(Pixel coordinate grounding data)
________________________
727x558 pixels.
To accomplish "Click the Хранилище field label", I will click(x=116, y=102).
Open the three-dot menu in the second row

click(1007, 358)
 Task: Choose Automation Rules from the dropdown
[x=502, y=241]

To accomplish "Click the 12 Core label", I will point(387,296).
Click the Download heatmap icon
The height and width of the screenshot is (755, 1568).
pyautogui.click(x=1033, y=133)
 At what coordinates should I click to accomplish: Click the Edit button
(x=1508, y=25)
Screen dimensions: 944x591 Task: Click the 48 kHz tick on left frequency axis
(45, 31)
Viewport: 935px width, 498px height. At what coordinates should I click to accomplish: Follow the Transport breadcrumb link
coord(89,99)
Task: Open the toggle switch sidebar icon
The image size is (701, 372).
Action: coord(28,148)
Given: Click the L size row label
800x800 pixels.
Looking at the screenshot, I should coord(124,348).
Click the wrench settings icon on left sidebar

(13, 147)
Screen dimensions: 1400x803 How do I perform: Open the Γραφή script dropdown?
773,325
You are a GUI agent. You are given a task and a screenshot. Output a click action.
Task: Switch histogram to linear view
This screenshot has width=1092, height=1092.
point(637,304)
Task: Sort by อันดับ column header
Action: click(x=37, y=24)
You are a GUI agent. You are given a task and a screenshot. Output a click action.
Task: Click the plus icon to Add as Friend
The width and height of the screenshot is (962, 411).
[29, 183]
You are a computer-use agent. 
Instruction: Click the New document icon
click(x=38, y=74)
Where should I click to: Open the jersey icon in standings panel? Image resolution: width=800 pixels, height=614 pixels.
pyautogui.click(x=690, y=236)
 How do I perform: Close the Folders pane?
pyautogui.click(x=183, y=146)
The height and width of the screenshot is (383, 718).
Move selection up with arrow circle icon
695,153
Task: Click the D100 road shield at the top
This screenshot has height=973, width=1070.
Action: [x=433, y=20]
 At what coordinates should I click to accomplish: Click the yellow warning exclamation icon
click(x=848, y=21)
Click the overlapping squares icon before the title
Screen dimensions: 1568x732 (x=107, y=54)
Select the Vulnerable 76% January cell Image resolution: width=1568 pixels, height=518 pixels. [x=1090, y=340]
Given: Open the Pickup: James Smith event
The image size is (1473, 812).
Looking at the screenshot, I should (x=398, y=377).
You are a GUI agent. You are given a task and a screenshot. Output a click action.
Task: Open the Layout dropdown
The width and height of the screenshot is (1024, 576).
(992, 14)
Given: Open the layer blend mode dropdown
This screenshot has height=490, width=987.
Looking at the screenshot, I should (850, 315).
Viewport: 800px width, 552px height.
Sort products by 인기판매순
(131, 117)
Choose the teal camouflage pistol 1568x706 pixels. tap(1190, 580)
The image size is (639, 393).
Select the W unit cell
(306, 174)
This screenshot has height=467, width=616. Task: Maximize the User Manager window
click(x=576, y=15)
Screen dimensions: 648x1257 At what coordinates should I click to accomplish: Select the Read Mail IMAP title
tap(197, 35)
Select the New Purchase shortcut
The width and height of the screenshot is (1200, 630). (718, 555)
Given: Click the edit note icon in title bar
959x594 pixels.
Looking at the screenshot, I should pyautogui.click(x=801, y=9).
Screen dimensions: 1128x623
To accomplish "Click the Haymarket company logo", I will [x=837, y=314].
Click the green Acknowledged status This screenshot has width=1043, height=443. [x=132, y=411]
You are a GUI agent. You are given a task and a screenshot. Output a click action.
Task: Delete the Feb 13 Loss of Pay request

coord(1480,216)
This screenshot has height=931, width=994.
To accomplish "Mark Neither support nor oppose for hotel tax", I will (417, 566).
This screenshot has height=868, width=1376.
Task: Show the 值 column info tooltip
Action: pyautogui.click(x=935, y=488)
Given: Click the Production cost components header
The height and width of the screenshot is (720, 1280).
________________________
» What you will do:
Exactly as they appear above, set down all of the records once more.

» Written solution:
727x558 pixels.
To accomplish "Click the Хранилище field label", I will click(x=116, y=102).
Open the three-dot menu in the second row

click(1007, 358)
 Task: Choose Automation Rules from the dropdown
[x=502, y=241]

To accomplish "Click the 12 Core label", I will point(387,296).
Click the Download heatmap icon
The height and width of the screenshot is (755, 1568).
pyautogui.click(x=1033, y=133)
 At what coordinates should I click to accomplish: Click the Edit button
(x=1508, y=25)
Screen dimensions: 944x591 Task: Click the 48 kHz tick on left frequency axis
(45, 31)
Viewport: 935px width, 498px height. At what coordinates should I click to accomplish: Follow the Transport breadcrumb link
coord(89,99)
Task: Open the toggle switch sidebar icon
The image size is (701, 372).
Action: coord(28,148)
Given: Click the L size row label
800x800 pixels.
Looking at the screenshot, I should coord(124,348).
Click the wrench settings icon on left sidebar

(13, 147)
Screen dimensions: 1400x803 How do I perform: Open the Γραφή script dropdown?
773,325
You are a GUI agent. You are given a task and a screenshot. Output a click action.
Task: Switch histogram to linear view
This screenshot has width=1092, height=1092.
point(637,304)
Task: Sort by อันดับ column header
Action: click(x=37, y=24)
You are a GUI agent. You are given a task and a screenshot. Output a click action.
Task: Click the plus icon to Add as Friend
The width and height of the screenshot is (962, 411).
[29, 183]
You are a computer-use agent. 
Instruction: Click the New document icon
click(x=38, y=74)
Where should I click to: Open the jersey icon in standings panel? Image resolution: width=800 pixels, height=614 pixels.
pyautogui.click(x=690, y=236)
 How do I perform: Close the Folders pane?
pyautogui.click(x=183, y=146)
The height and width of the screenshot is (383, 718).
Move selection up with arrow circle icon
695,153
Task: Click the D100 road shield at the top
This screenshot has height=973, width=1070.
Action: [x=433, y=20]
 At what coordinates should I click to accomplish: Click the yellow warning exclamation icon
click(x=848, y=21)
Click the overlapping squares icon before the title
Screen dimensions: 1568x732 (x=107, y=54)
Select the Vulnerable 76% January cell Image resolution: width=1568 pixels, height=518 pixels. [x=1090, y=340]
Given: Open the Pickup: James Smith event
The image size is (1473, 812).
Looking at the screenshot, I should (x=398, y=377).
You are a GUI agent. You are given a task and a screenshot. Output a click action.
Task: Open the Layout dropdown
The width and height of the screenshot is (1024, 576).
(992, 14)
Given: Open the layer blend mode dropdown
This screenshot has height=490, width=987.
Looking at the screenshot, I should (850, 315).
Viewport: 800px width, 552px height.
Sort products by 인기판매순
(131, 117)
Choose the teal camouflage pistol 1568x706 pixels. tap(1190, 580)
The image size is (639, 393).
Select the W unit cell
(306, 174)
This screenshot has height=467, width=616. Task: Maximize the User Manager window
click(x=576, y=15)
Screen dimensions: 648x1257 At what coordinates should I click to accomplish: Select the Read Mail IMAP title
tap(197, 35)
Select the New Purchase shortcut
The width and height of the screenshot is (1200, 630). (718, 555)
Given: Click the edit note icon in title bar
959x594 pixels.
Looking at the screenshot, I should pyautogui.click(x=801, y=9).
Screen dimensions: 1128x623
To accomplish "Click the Haymarket company logo", I will [x=837, y=314].
Click the green Acknowledged status This screenshot has width=1043, height=443. [x=132, y=411]
You are a GUI agent. You are given a task and a screenshot. Output a click action.
Task: Delete the Feb 13 Loss of Pay request

coord(1480,216)
This screenshot has height=931, width=994.
To accomplish "Mark Neither support nor oppose for hotel tax", I will (417, 566).
This screenshot has height=868, width=1376.
Task: Show the 值 column info tooltip
Action: pyautogui.click(x=935, y=488)
Given: Click the Production cost components header
The height and width of the screenshot is (720, 1280).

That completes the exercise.